Are there climate benefits?
As the state moves forward with the process, Carbon Plan’s Freya Chay identified one big concern: will Alaska’s plan actually benefit the climate?
Carbon offsets aren’t supposed to be sold out of just any forest. To serve its purpose, the revenue from an offset should enable landowners to save that forest land from some threat, like timber harvest or development, or somehow improve forest management to store more carbon.
Chay said so far, Alaska seems more focused on the revenue potential than the climate benefits.
“I find it very plausible that Alaska could make money with a forest carbon offset program,” Chay said. “The real question for me is what does that program actually achieve? And what are the costs not to Alaska’s budget, but to bigger systems that we care about?”

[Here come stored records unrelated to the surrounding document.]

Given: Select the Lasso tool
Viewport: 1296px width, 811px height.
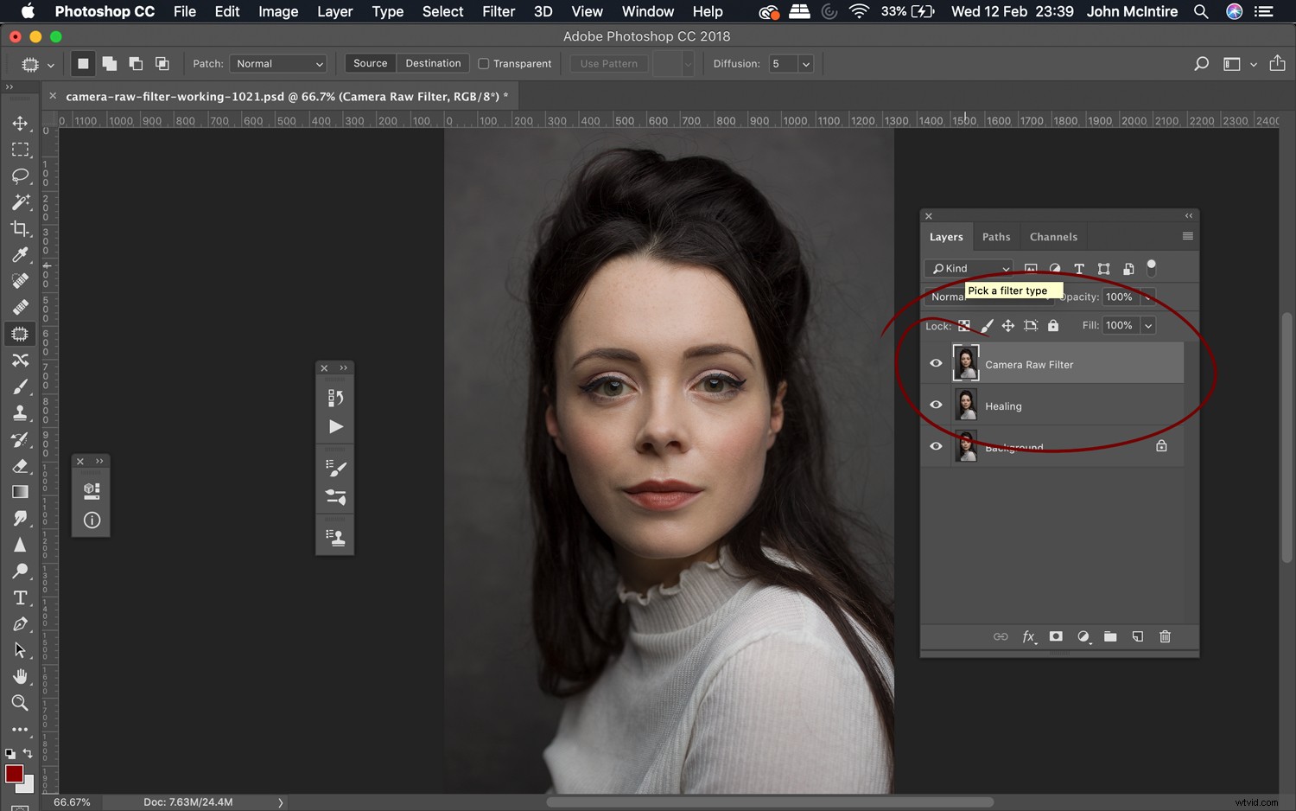Looking at the screenshot, I should (21, 176).
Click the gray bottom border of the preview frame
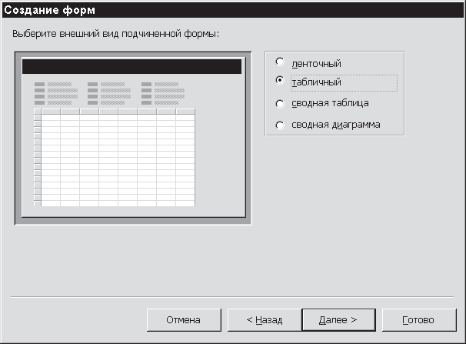This screenshot has height=344, width=466. click(132, 222)
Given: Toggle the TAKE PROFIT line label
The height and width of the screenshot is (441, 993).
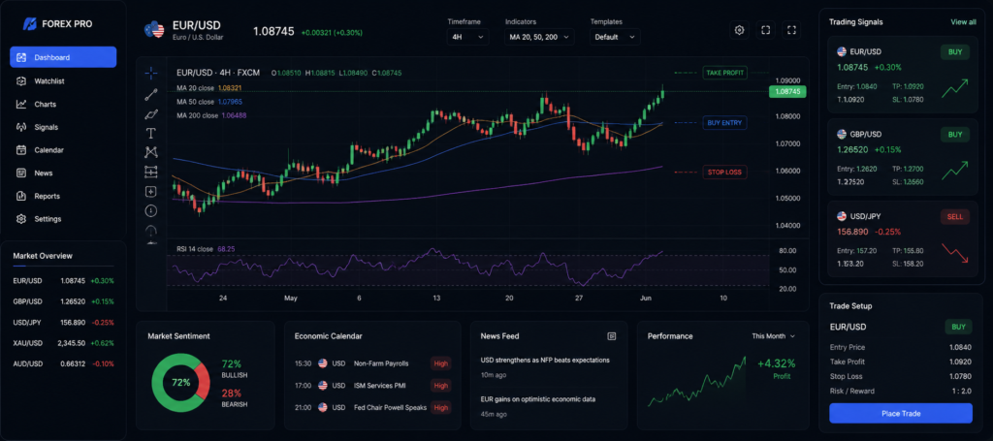Looking at the screenshot, I should (724, 73).
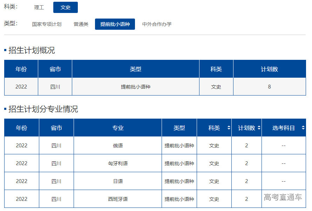Select the 文史 subject category
Image resolution: width=312 pixels, height=211 pixels.
[x=66, y=7]
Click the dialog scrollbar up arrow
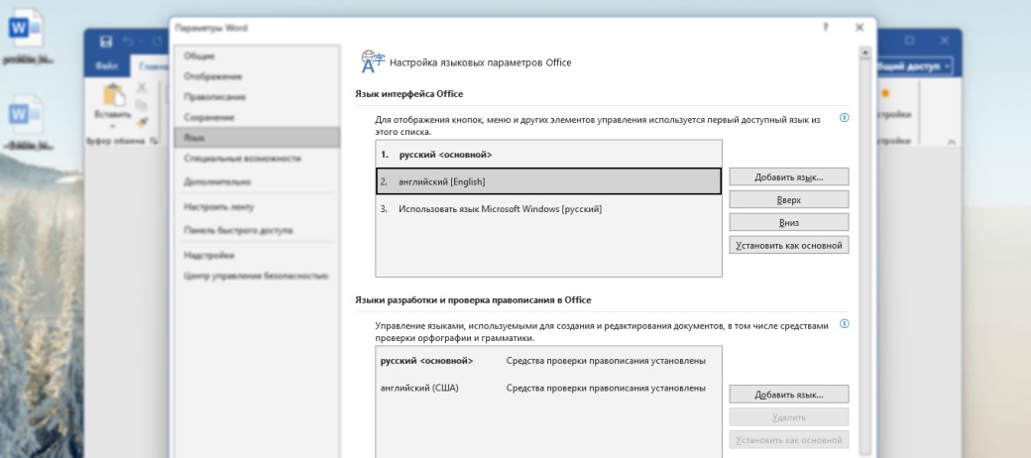1031x458 pixels. tap(865, 53)
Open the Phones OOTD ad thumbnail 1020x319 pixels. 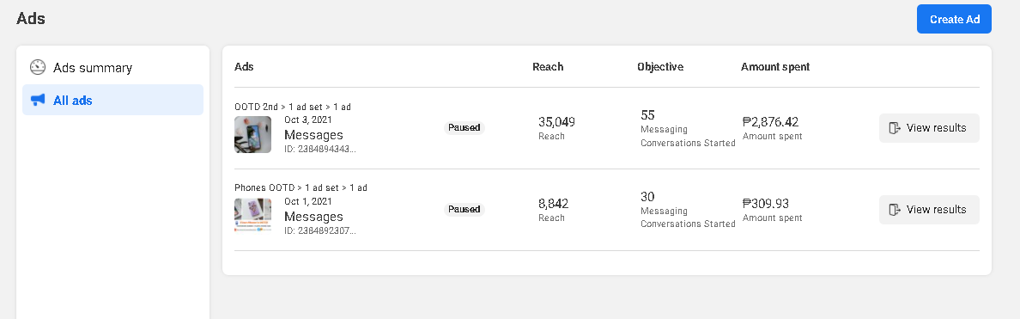tap(252, 216)
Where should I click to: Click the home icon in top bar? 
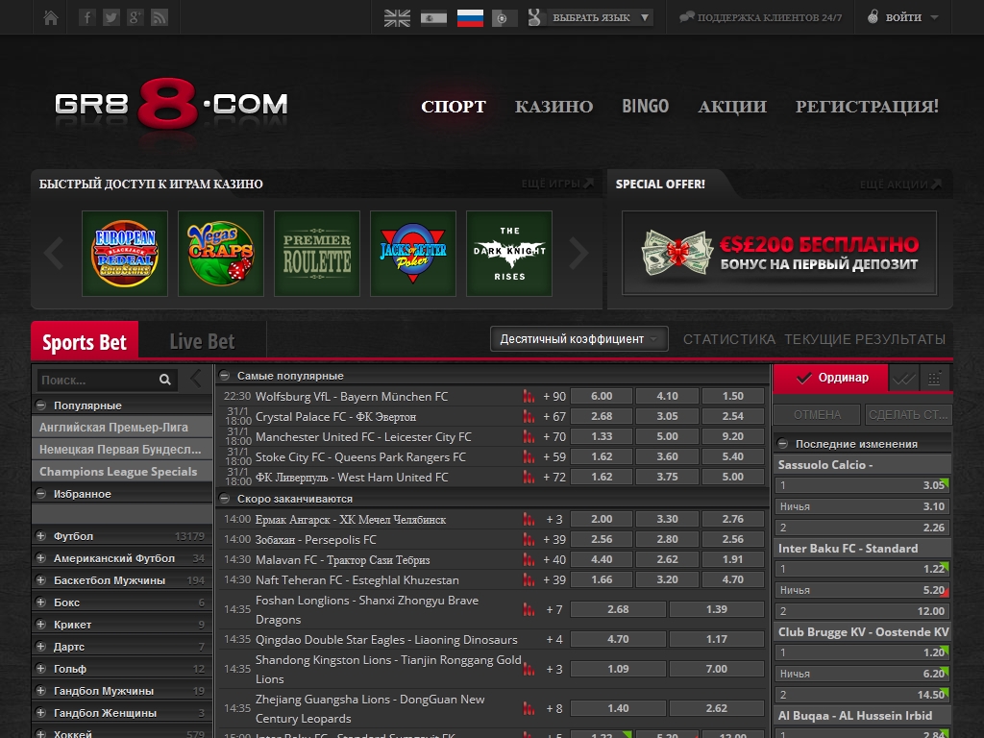tap(51, 17)
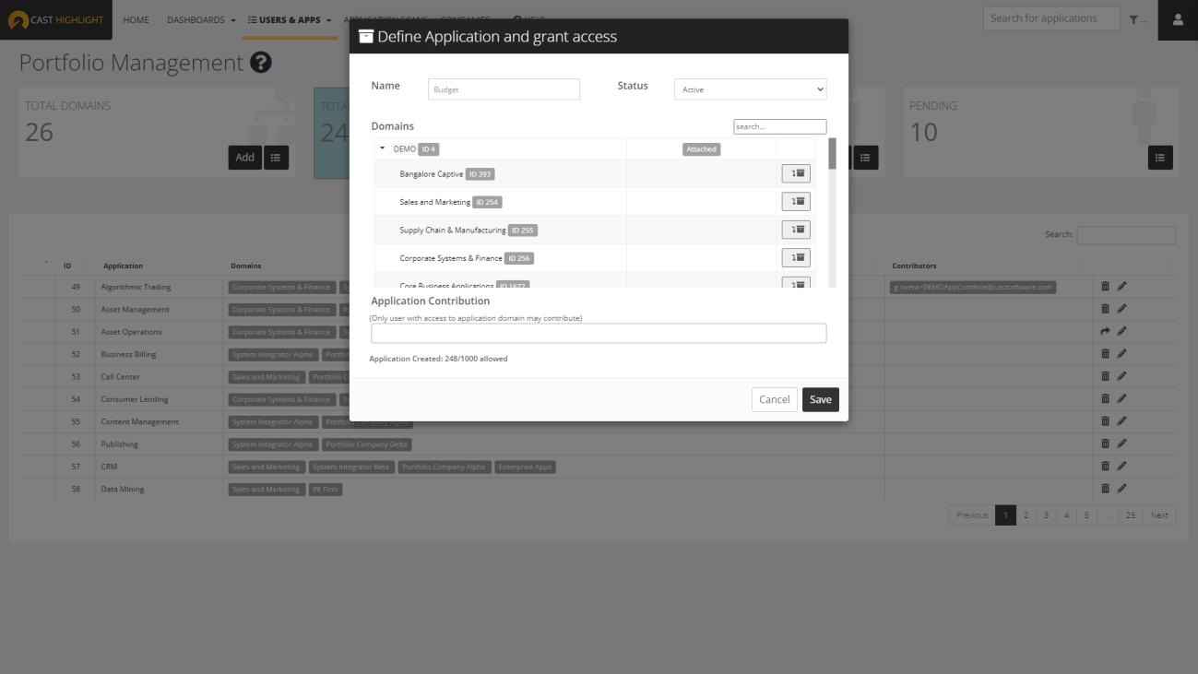The height and width of the screenshot is (674, 1198).
Task: Click attach icon for Corporate Systems & Finance
Action: 795,257
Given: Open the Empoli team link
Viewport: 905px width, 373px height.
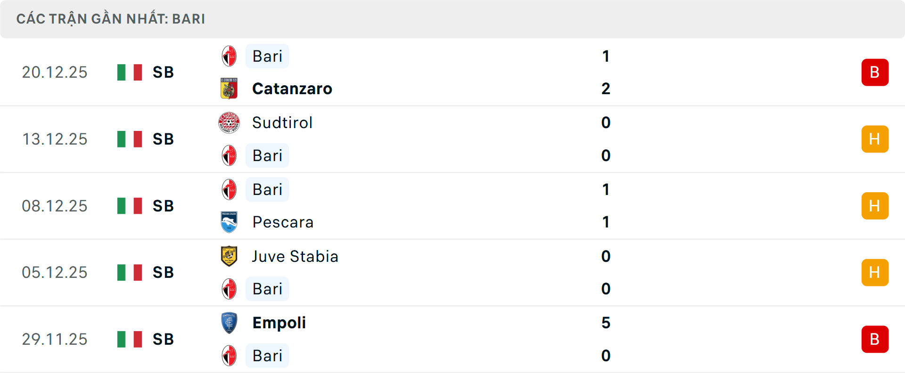Looking at the screenshot, I should coord(279,323).
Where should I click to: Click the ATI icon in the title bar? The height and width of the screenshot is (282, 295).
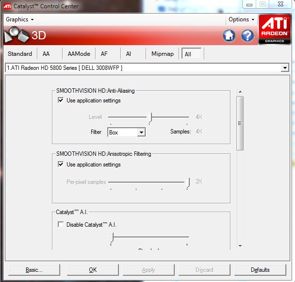click(7, 6)
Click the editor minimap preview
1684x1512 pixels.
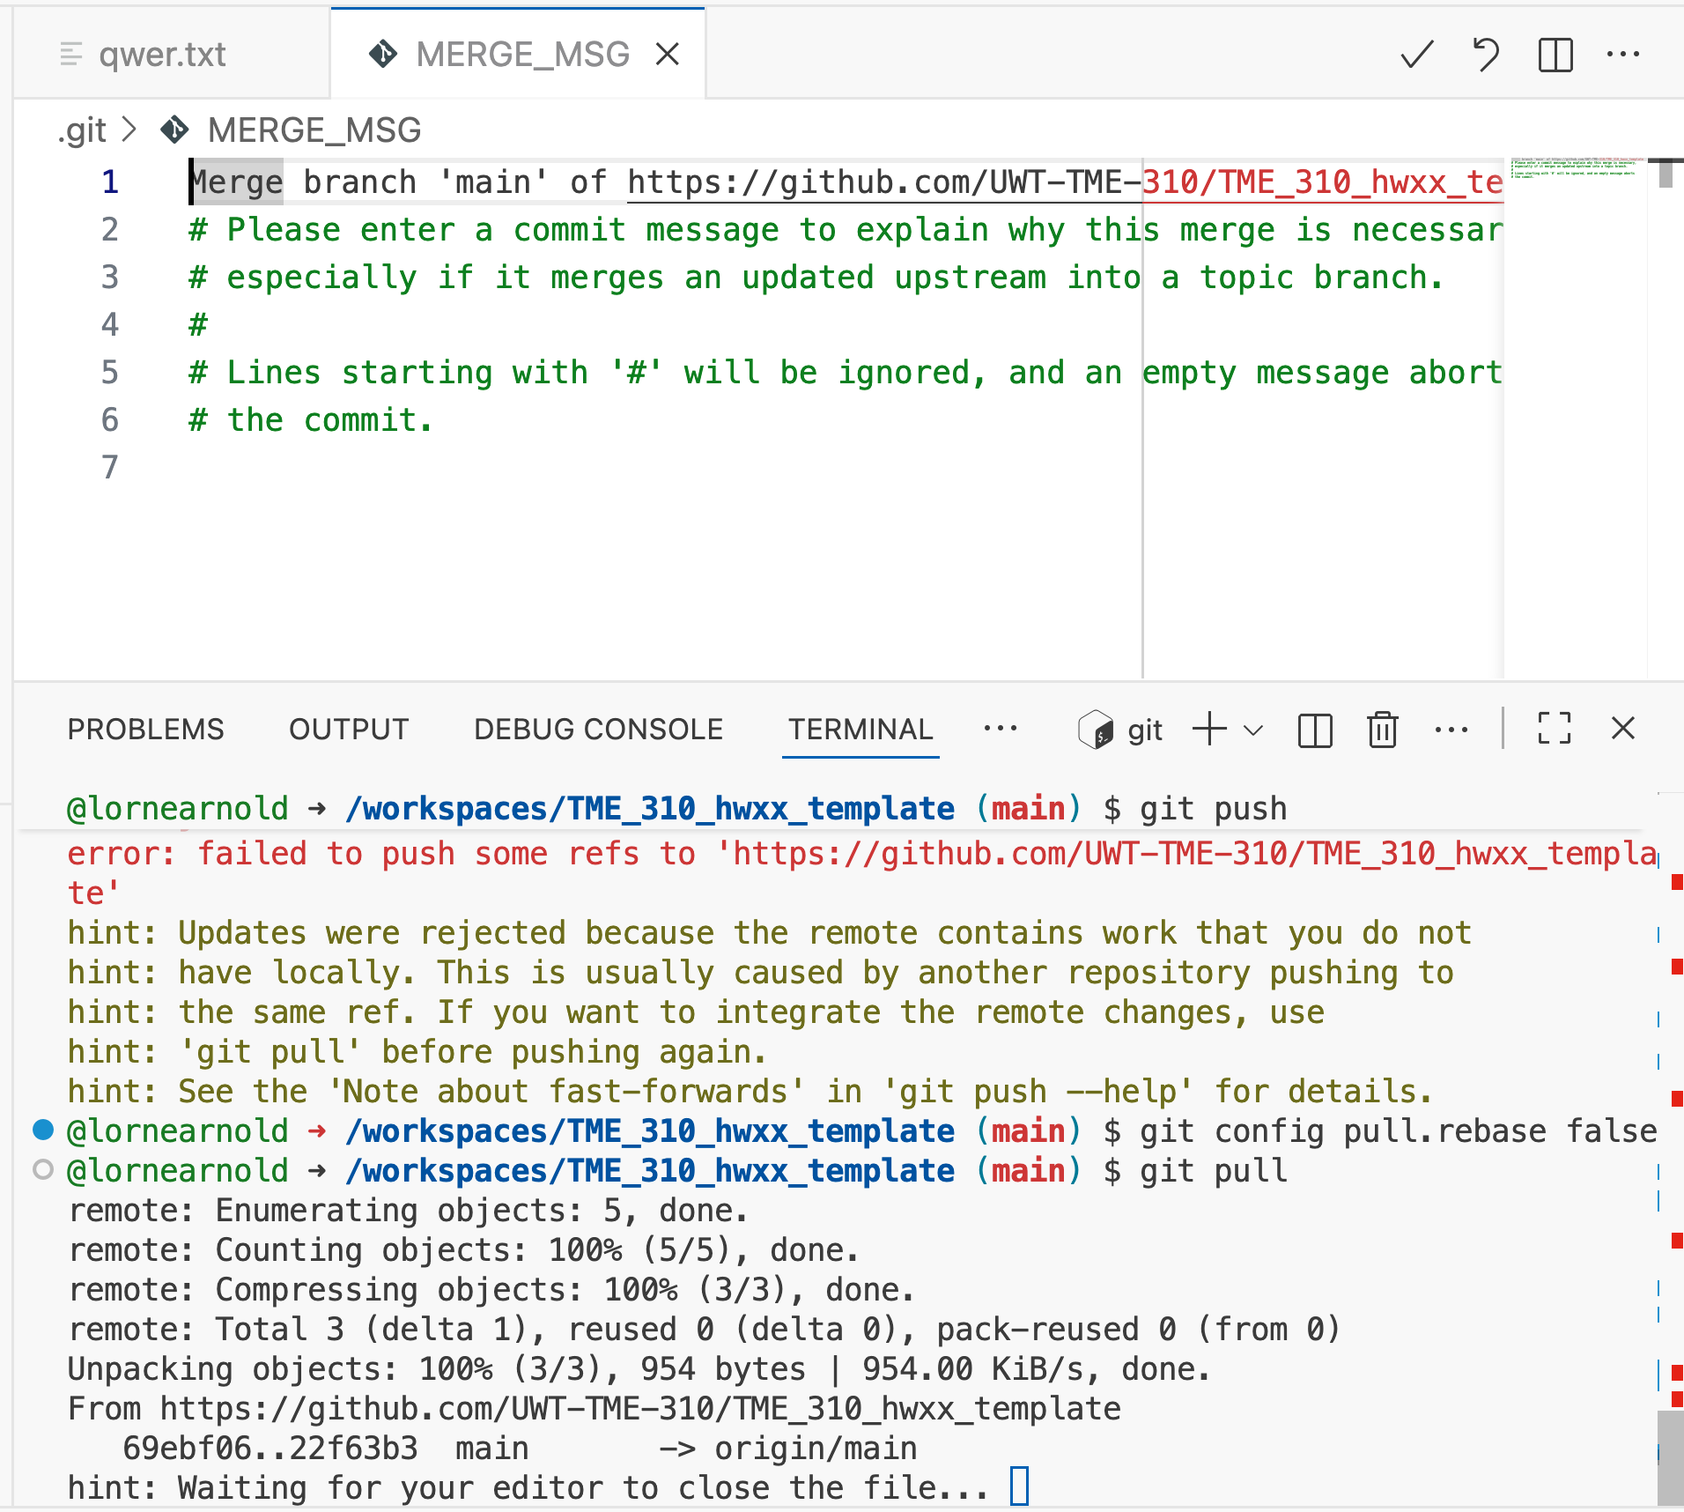point(1575,168)
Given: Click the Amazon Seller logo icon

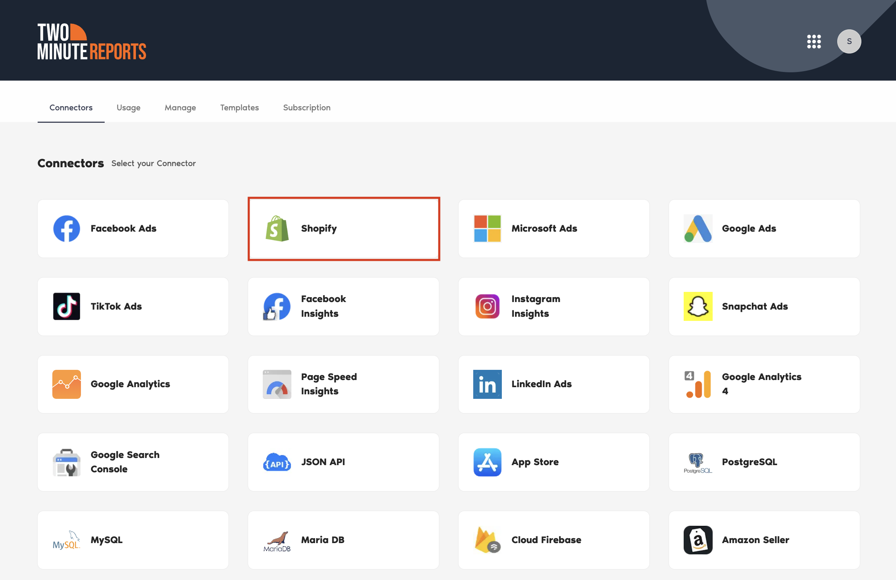Looking at the screenshot, I should [x=698, y=540].
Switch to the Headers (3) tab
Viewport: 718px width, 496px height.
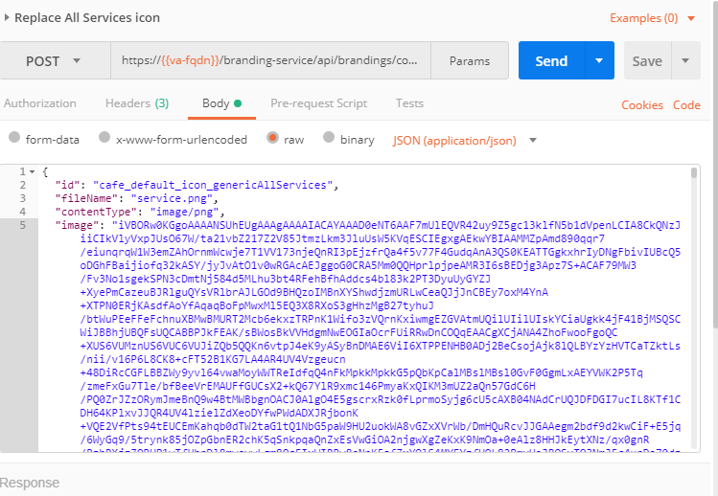point(136,103)

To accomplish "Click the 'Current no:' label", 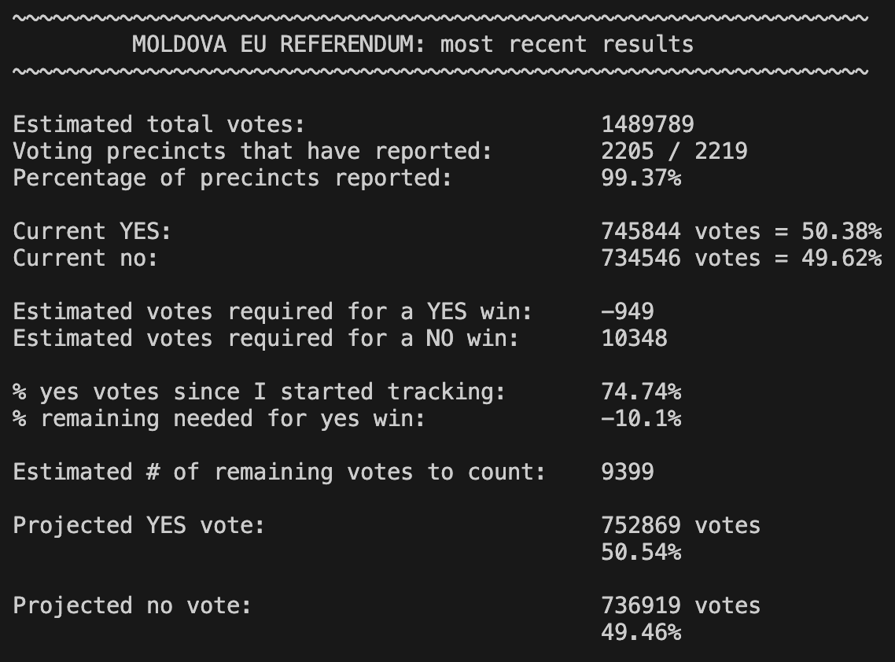I will point(86,258).
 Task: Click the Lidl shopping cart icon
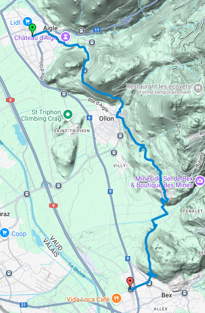coord(28,22)
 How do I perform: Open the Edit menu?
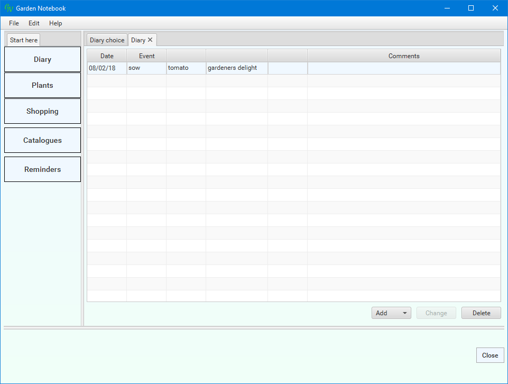click(x=34, y=23)
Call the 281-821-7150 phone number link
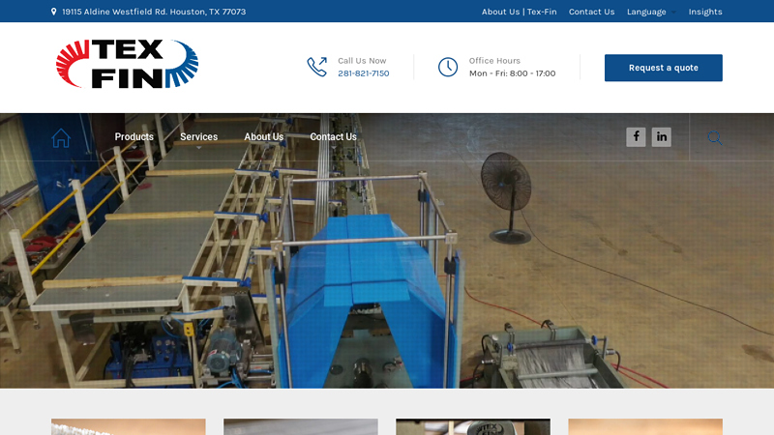Image resolution: width=774 pixels, height=435 pixels. pyautogui.click(x=363, y=73)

DNR Commissioner Boyle said the Department is exploring a range of options to store carbon effectively, including more active land management to mitigate wildfire threat or replant trees. DNR also plans to explore ocean-based opportunities for carbon storage like kelp farming, he said.
But all of these ideas are in their infancy. Many of the details governing the proposed carbon market are yet to be worked out.
DNR estimates it will take six months to a year to write the regulations to govern the offset market. The state will need to work with outside auditors to verify potential offsets and then place them on registries.
The offset legislation passed with overwhelming support in both the Alaska Senate and House – even from lawmakers for whom climate is not a priority.
“Whether you believe in climate change or not, this is how the operations are being played around the world,” Rep. Tom McKay, R-Anchorage, chair of the House Resources Committee, told colleagues just before the bill’s final vote last week.
“It’s good that Alaska gets involved, because a lot of other states are doing this, and we’re missing the boat if we don’t get on board,” McKay said.
Sen. Cathy Giessel, R-Anchorage, chair of the Senate Resources Committee, stressed that this legislation is just the first step.
“Not all the questions have been answered about this particular — I’ll call it an industry,” Giessel said in an interview with Alaska Public Media. “There’s still a lot of unknowns.”